The yellow curve shows the distribution of the sample mean X̄ under the null hypothesis H0: μ < 0. The purple curve shows the true distribution of the sample mean X̄ which is centered around the true unknown μ which can be set in the slider on the left. In reality we don’t know this value, but we work under the assumption in this app that the true μ is not equal to the hypothesised μ (i.e. the μ slider does not go down to zero).
Both distributions have a spread defined by the SEM, σ/√n, as we discussed in the section on the central limit theorem. Both σ and n can be set on the sliders.
A “positive” result means to reject the H0, a “negative” result means to not reject the H0.
The dashed line is the critical value of the sample mean beyond which we reject H0 with a confidence of 1-α. By choosing α, we fix the type I error rate (i.e. false positives) we are willing to accept (i.e. α).

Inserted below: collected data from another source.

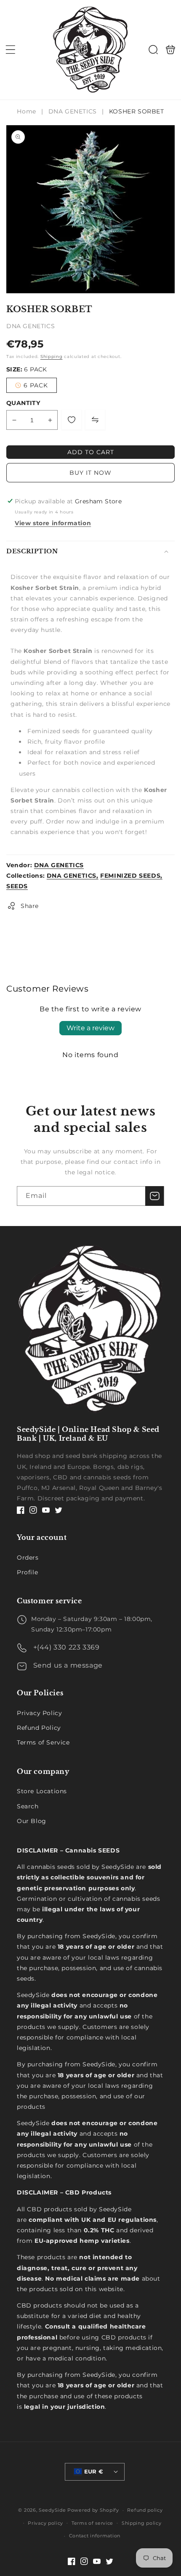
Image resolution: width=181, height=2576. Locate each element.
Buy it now (90, 472)
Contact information (94, 2536)
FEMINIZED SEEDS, (131, 875)
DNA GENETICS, (72, 875)
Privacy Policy (39, 1713)
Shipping (51, 356)
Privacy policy (45, 2523)
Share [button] (30, 906)
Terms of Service (43, 1742)
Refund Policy (39, 1727)
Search (28, 1806)
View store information (53, 523)
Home (27, 111)
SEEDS (17, 886)
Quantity (23, 403)
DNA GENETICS (72, 111)
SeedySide (52, 2510)
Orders (28, 1557)
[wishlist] (71, 419)
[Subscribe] (154, 1196)
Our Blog (31, 1821)
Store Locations (42, 1791)
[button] (10, 49)
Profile (27, 1572)
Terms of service (92, 2523)
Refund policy (144, 2510)
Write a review (90, 1028)
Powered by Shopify (93, 2510)
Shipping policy (142, 2523)
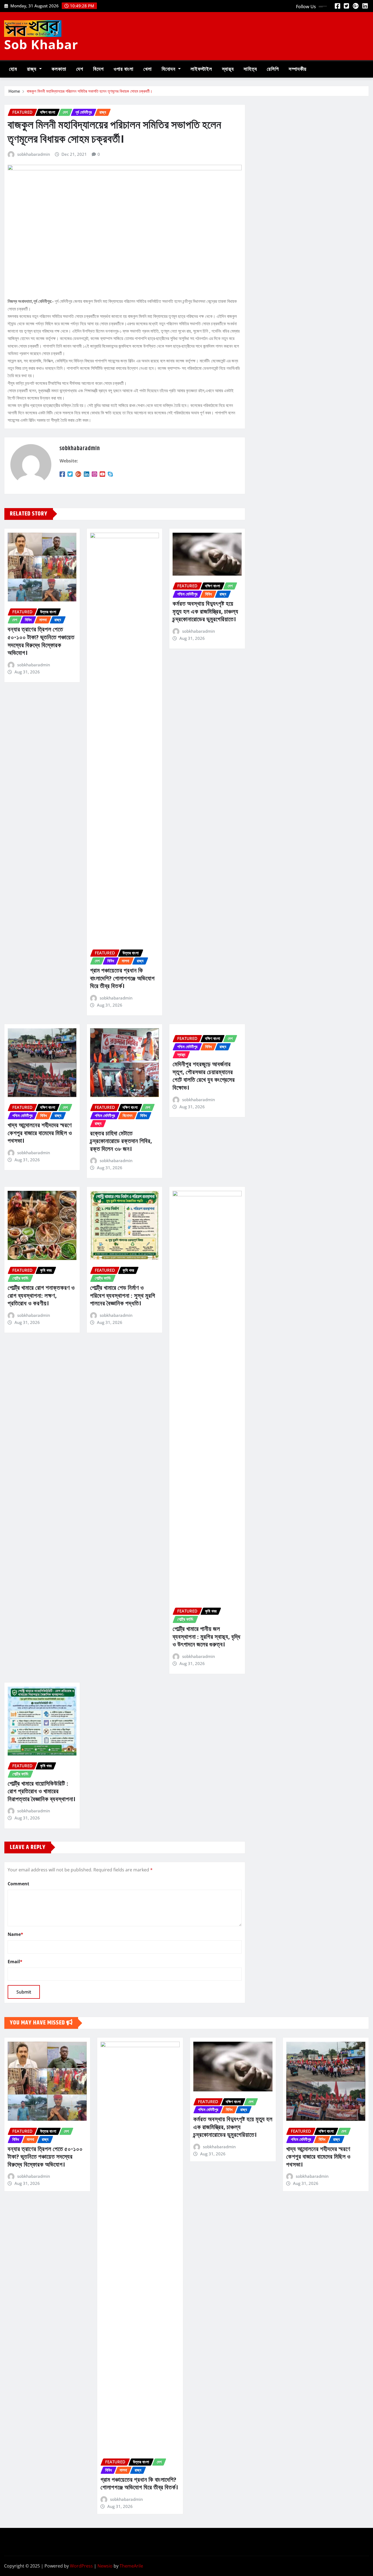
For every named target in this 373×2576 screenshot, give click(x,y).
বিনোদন (169, 69)
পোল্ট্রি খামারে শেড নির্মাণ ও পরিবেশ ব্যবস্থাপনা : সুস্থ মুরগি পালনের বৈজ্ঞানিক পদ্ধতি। (122, 1295)
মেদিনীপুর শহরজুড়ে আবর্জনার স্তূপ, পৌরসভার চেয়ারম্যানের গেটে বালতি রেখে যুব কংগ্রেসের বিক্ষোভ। (204, 1076)
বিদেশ (98, 69)
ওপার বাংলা (124, 69)
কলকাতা (59, 69)
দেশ (79, 69)
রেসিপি (273, 69)
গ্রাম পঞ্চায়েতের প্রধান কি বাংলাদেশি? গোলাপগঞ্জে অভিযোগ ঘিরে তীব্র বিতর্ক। (122, 978)
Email (15, 1962)
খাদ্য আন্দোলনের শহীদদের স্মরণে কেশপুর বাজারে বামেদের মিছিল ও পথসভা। (40, 1133)
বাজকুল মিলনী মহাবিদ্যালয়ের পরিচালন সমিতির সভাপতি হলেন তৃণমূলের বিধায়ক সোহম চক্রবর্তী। (89, 91)
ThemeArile (131, 2566)
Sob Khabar (41, 44)
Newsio (105, 2566)
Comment (18, 1884)
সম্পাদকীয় (297, 69)
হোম (13, 69)
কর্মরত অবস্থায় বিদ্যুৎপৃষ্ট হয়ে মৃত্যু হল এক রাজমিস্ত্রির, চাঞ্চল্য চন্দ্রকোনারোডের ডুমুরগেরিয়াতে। (205, 611)
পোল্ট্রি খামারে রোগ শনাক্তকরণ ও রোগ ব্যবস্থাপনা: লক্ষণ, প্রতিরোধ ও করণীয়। (41, 1295)
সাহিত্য (250, 69)
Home (14, 91)
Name (15, 1934)
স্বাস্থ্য (228, 69)
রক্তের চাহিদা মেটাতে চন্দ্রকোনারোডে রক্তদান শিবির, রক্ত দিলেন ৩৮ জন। (121, 1141)
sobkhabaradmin (33, 154)
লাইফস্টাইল (201, 69)
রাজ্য (32, 69)
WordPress (81, 2566)
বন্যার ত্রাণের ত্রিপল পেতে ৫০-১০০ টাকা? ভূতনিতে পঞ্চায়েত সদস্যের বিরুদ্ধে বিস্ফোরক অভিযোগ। (41, 641)
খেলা (147, 69)
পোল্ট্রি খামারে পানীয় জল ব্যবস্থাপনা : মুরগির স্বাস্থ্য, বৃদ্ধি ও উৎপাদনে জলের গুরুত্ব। (207, 1637)
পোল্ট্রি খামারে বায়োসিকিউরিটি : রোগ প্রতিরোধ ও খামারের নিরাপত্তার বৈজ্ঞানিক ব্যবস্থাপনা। (41, 1791)
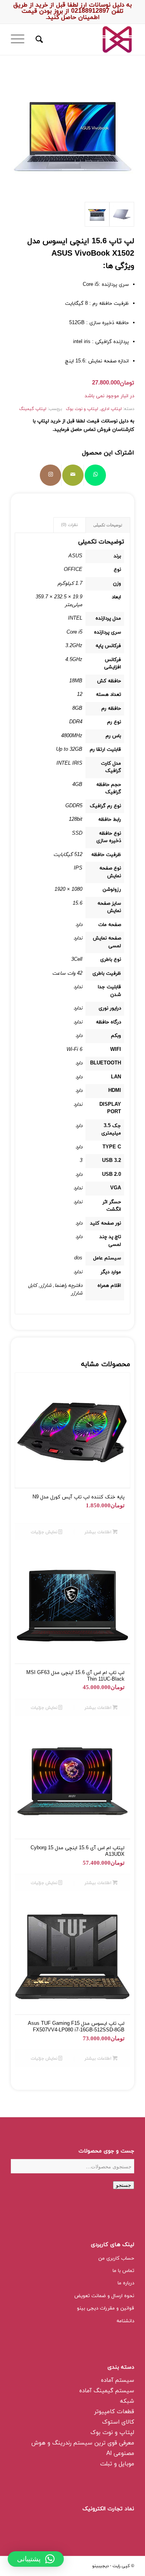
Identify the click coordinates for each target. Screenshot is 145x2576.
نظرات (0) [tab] (69, 525)
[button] (36, 2559)
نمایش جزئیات (44, 1532)
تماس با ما (123, 2270)
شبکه (127, 2401)
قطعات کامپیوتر (114, 2412)
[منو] (20, 39)
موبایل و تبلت (117, 2464)
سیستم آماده (117, 2380)
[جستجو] (38, 39)
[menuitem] (38, 39)
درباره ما (126, 2283)
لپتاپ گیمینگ (32, 409)
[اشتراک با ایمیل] (73, 475)
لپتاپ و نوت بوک (82, 409)
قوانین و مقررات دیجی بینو (105, 2308)
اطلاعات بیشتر (99, 1532)
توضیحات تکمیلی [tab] (107, 525)
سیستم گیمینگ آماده (106, 2391)
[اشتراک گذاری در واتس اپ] (95, 475)
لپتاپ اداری (111, 409)
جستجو (123, 2185)
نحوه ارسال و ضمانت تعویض (104, 2295)
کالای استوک (118, 2422)
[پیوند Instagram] (50, 475)
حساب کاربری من (116, 2258)
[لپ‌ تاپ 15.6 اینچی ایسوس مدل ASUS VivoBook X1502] (121, 214)
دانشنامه (125, 2321)
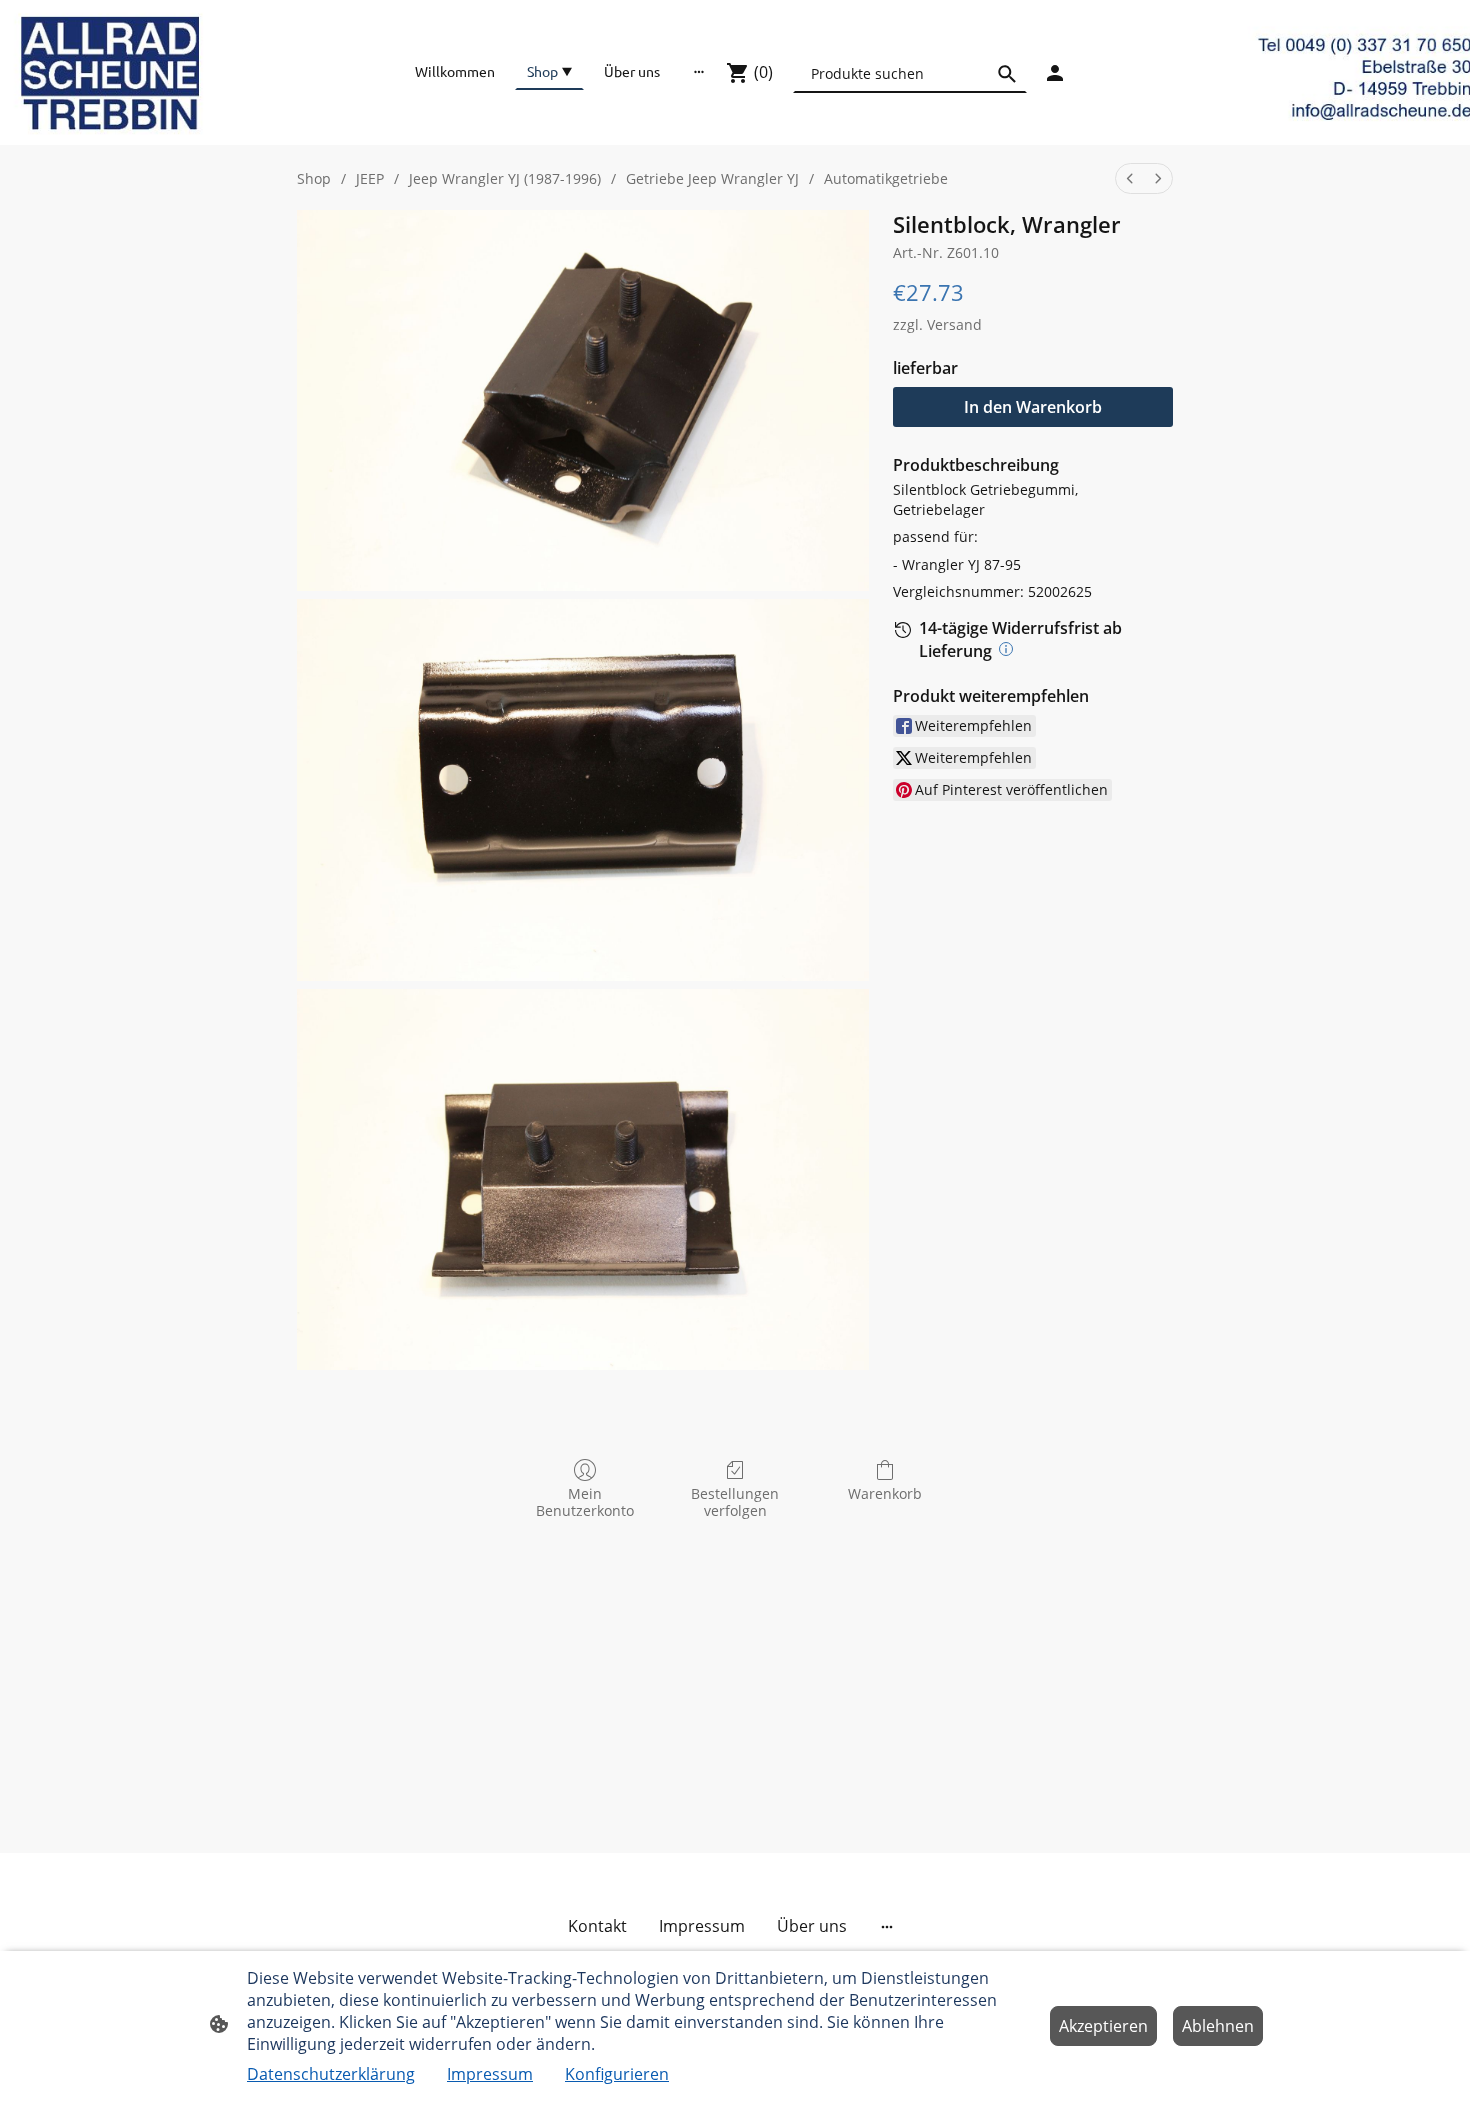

The type II error rate (i.e. false negatives) resulting from a given critical value depends on the unknown μ (the center of the purple curve). If μ is far away from your hypothesised value H0 (the center of the yellow curve), the true underlying distribution of X̄ doesn’t overlap with the null distribution very much, so the probability of observing x̄ lower than the critical value is low. That is, we have a very low chance of accidentally not rejecting H0.